Fontes Lima Novo

ORLANDO FONTES LIMA JÚNIOR
Professor Titular da UNICAMP

Coordenador do LALT (Laboratório de Aprendizagem em Logística e Transportes)

Provavelmente vocês já brincaram com o Akinator na internet. Para quem não conhece o jogo, você pensa em uma pessoa famosa e o software vai fazendo perguntas gerais como “é homem?, “mora no Brasil?” etc. De repente ele sugere o nome da pessoa que você escolheu. Na maior parte das vezes, acerta. Não existe mágica, existe uma mistura de Big Data com Inteligência Artificial que permite buscar nas diferentes bases disponíveis na internet possibilidades de respostas e pelas perguntas vai se restringindo as possibilidades de resposta e aumenta a probabilidade de acerto.

Um exemplo comercial desta tecnologia é o Watson desenvolvido pela IBM que faz o mesmo em diagnósticos de doenças e tomadas de decisão complexas

Com o movimento de migração das bases de dados para nuvens e o aumento das interações das redes sociais e empresariais a disponibilidade de dados públicos ou privados cresceu muito e a mineração de dados passou a ser essencial.

O Big Data envolve coleta de informações e uso de ferramentas que permitam processar e aplicar estas novas informações. A Gartner sugere que o “Big Data é um recurso de alto volume, alta velocidade e / ou de alta variedade de informações que exigem formas de processamento de informações inovadoras e econômicas que possibilitam uma visão aprimorada, tomada de decisões e automação de processos”.

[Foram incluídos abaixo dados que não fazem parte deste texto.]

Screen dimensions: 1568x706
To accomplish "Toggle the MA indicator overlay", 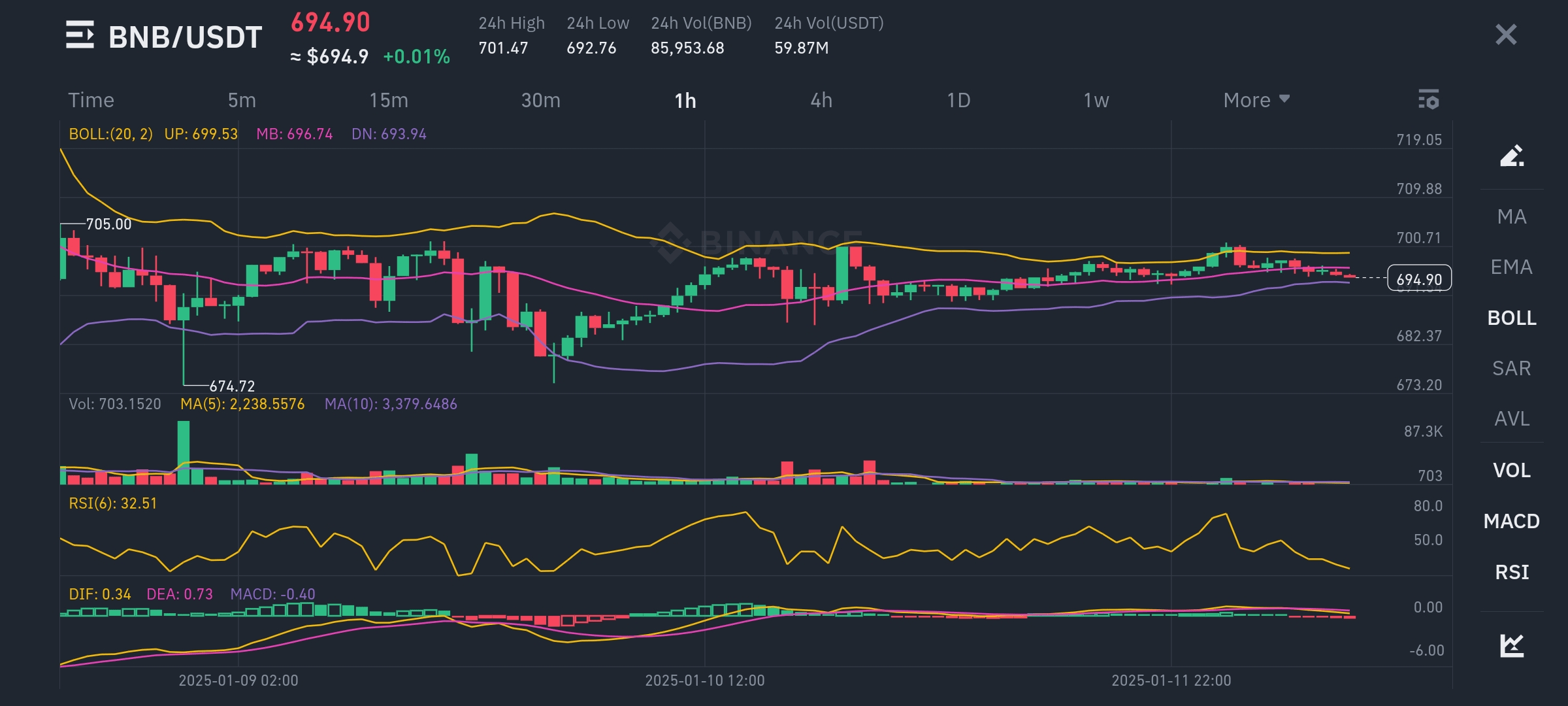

O Big Data requer três camadas distintas antes da aplicação: dados, sistemas de processamento e sistemas de análise para depois permitir o processamento visando a tomada de decisão. Em termos de dados, ou seja a primeira camada, necessitamos dos “três V’s” alto volume, alta velocidade e alta variedade

Os principais usos do Big Data em Logística e Supply Chain levam ao aumento da eficiência operacional (otimização de rotas e de coletas e entregas em tempo real, e planejamento de redes e da capacidade operacional), melhoria da experiência do cliente (gerenciamento das interações, avaliação de riscos e responsividade) e surgimento de novos modelos de negócios (sourcing estratégico).

Essas inovações permitiram coletar dados antes inexplorados. A conectividade da Internet criou um interminável fluxo de novas interações entre pessoas e produtos – estabelecendo correlações onde nenhuma poderia ser vista anteriormente. O armazenamento aparentemente ilimitado da Nuvem aumentou o acesso aos dados e forneceu um local para arquivar informações não coletadas.

As empresas já têm como rotina produzir relatórios, acompanhar tendências e fazer previsões. O que vem mudando é a velocidade e a qualidade com que isso é feito. Os atuais sistemas de processamento de informação como os ERP, CRM, TMS ou WMS terão que ser reinventados com a disseminação do BigData. Este será o fator competitivo crítico para o SCM nos próximos anos. Não aderir a esta tendência poderá ser o ponto final para alguns.